Yes, they really said that. And it killed the project.
In retrospect, our team had not anticipated the legal team’s rejection of a citizen-oriented revision.
Again an attempt to shift blame. The client didn’t reject “a citizen-oriented revision”; these lawyers thought they could write better and shorter than Schriver, whose team couldn’t figure out how to convince them otherwise.
This case study shows that although we were quite skilled in redesigning the documents and in negotiating with the team members we worked with, [if we do say so ourselves,] we were unable to gain support for our activities within a powerful segment of the larger organizational culture. Information designers can draw a lesson from this case.
Yeah, by not being total fuckups who can’t talk to lawyers.

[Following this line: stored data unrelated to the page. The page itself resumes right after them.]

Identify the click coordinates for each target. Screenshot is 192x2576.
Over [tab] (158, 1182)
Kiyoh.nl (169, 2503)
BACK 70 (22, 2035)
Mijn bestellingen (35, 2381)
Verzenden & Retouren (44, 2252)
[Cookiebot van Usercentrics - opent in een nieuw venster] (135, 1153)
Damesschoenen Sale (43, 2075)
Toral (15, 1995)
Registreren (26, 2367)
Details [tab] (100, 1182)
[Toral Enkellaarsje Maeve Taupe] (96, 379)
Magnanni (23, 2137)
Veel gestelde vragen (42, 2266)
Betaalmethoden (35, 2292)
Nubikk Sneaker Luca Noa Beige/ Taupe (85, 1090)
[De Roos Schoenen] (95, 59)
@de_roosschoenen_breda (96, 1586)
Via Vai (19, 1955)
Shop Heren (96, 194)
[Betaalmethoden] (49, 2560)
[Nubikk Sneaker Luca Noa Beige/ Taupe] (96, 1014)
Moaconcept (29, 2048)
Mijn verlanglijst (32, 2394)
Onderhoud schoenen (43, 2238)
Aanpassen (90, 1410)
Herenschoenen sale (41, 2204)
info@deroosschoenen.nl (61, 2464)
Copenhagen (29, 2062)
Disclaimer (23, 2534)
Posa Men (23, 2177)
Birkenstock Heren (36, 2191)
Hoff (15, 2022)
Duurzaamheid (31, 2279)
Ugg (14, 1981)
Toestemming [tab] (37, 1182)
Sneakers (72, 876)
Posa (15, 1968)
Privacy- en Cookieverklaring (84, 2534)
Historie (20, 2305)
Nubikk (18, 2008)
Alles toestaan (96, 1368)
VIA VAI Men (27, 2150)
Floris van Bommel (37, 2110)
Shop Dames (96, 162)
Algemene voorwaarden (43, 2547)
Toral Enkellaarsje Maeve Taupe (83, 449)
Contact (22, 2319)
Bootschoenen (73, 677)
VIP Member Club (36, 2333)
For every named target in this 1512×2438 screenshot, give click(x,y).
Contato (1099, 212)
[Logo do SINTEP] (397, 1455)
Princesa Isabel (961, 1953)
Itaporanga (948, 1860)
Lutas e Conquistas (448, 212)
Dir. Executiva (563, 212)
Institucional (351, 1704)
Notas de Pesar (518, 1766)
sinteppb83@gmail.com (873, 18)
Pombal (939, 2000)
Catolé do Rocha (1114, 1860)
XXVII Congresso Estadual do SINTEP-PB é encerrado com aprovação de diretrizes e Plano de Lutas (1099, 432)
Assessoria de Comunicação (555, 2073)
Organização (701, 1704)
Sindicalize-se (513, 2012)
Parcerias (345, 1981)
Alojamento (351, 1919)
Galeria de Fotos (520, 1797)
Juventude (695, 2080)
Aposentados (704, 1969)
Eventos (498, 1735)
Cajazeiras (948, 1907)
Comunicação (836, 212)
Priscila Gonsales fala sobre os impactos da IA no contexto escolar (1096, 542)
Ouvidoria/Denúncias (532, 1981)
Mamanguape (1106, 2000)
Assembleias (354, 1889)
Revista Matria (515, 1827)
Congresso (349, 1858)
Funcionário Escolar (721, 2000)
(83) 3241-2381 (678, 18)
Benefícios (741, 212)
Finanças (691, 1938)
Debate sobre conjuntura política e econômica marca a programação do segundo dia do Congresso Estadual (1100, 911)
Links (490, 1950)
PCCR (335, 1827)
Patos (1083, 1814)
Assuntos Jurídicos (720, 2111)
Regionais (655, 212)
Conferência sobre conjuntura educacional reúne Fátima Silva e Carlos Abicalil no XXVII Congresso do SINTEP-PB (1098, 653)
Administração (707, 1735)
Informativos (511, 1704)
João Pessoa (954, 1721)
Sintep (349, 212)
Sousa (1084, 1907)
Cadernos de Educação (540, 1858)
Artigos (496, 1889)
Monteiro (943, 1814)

Can you imagine getting a contract to redesign a city form, then never bothering to meet the client? Later, when confronted with objections, can you imagine not being able to talk your way out of them? Then can you further imagine publishing an article in a book that essentially blamed the other side for not making time to see you and being grievously insensitive to your “citizen-oriented revision”?
Have you ever blown a client meeting this badly? How could you have?
Now: Who is this Karen Schriver? The end of the chapter includes a 339-word bio that is basically full of shit. I can’t find any online presence for this design luminary, which suggests she either died or closed up shop.